Thursday, March 09, 2006

Who stands with you and for you?

God made Him who had no sin to be sin for us, so that in Him we might become the righteousness of God (2 Corinthians 5:21).

Rolf Hochhuth wrote a play about the Holocaust called The Deputy. In this play, set during World War II, a young priest discovers the truth about the Jewish extermination camps. He makes it his personal mission to put a stop to the government’s orders to slowly exterminate an entire people. He appeals to everyone in authority, finally even to the pope in Rome, but all turn a deaf ear to him or offer up excuses that relieve them from any responsibility. When he has finally exhausted every avenue of protest open to him, the hero of the play sews the identifying mark of a six-pointed star on his sleeve; he then presents himself at an extermination camp, where he enters the ovens to die with the people whose cause he has adopted as his own.

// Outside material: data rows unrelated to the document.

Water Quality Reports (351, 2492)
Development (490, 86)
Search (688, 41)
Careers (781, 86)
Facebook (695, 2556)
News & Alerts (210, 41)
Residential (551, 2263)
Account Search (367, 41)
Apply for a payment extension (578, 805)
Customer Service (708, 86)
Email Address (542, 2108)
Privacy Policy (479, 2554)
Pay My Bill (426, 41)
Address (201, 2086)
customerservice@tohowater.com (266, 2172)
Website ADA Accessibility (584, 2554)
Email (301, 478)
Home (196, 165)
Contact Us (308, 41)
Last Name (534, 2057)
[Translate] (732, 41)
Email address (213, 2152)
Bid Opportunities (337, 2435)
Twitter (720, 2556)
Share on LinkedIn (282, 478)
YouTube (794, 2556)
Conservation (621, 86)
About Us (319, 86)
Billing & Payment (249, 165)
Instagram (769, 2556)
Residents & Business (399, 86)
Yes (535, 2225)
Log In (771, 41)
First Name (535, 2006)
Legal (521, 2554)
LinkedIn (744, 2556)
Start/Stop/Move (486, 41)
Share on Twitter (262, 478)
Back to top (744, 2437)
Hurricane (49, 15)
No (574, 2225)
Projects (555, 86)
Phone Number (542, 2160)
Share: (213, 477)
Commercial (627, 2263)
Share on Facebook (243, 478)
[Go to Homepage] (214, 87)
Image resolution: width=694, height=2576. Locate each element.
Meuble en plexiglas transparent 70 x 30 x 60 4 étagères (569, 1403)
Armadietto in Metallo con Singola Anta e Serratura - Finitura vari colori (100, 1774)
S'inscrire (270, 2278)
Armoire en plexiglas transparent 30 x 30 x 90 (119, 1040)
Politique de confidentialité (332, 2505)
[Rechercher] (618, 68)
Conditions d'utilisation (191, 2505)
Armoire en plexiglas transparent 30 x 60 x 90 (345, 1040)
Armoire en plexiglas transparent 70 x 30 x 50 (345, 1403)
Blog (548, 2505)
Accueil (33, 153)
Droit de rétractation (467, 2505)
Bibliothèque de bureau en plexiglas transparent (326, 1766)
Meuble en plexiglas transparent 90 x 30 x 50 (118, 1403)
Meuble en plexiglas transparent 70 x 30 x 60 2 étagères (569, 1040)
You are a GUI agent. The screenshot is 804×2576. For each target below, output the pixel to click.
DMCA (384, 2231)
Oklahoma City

When Jesus was baptized by John in the Jordan River, He identified Himself with sinners. Like the hero of Hochhuth’s play, He committed Himself to standing with us in our darkest hour. Jesus accepted the punishment coming to us for our sins; He submitted to the death coming to us for rebelling against God’s authority. But Jesus was not like the hero of the play in an important way; Jesus suffered in our place to spare us from suffering, He went into death so that all sinners could have life and have it more abundantly. The hero of the play suffered and died with those he loved; Jesus suffered and died in the place of those He loves. Please join me in praying,

Lord Jesus, we thank You for coming to our world to stand with us in our troubles. You were tempted to be selfish and angry and lazy just like we are, but You never sinned. You lived a perfect life to show us how wonderful life can be. But we thank You most of all for standing before us as our guardian and our shield. Your heavenly Father’s anger blazed against us for our evils, but You stood between us and the Father; You took all of His anger directed at us upon Yourself. For our sakes You suffered and died, so that we might be forgiven and live. We can never thank You enough, Lord Jesus; we can only ask You to keep on forgiving us and help us to keep to Your ways while we live on this sinful earth, which Satan has made into a miserable concentration camp. Come soon, Lord, to free us forever. Amen.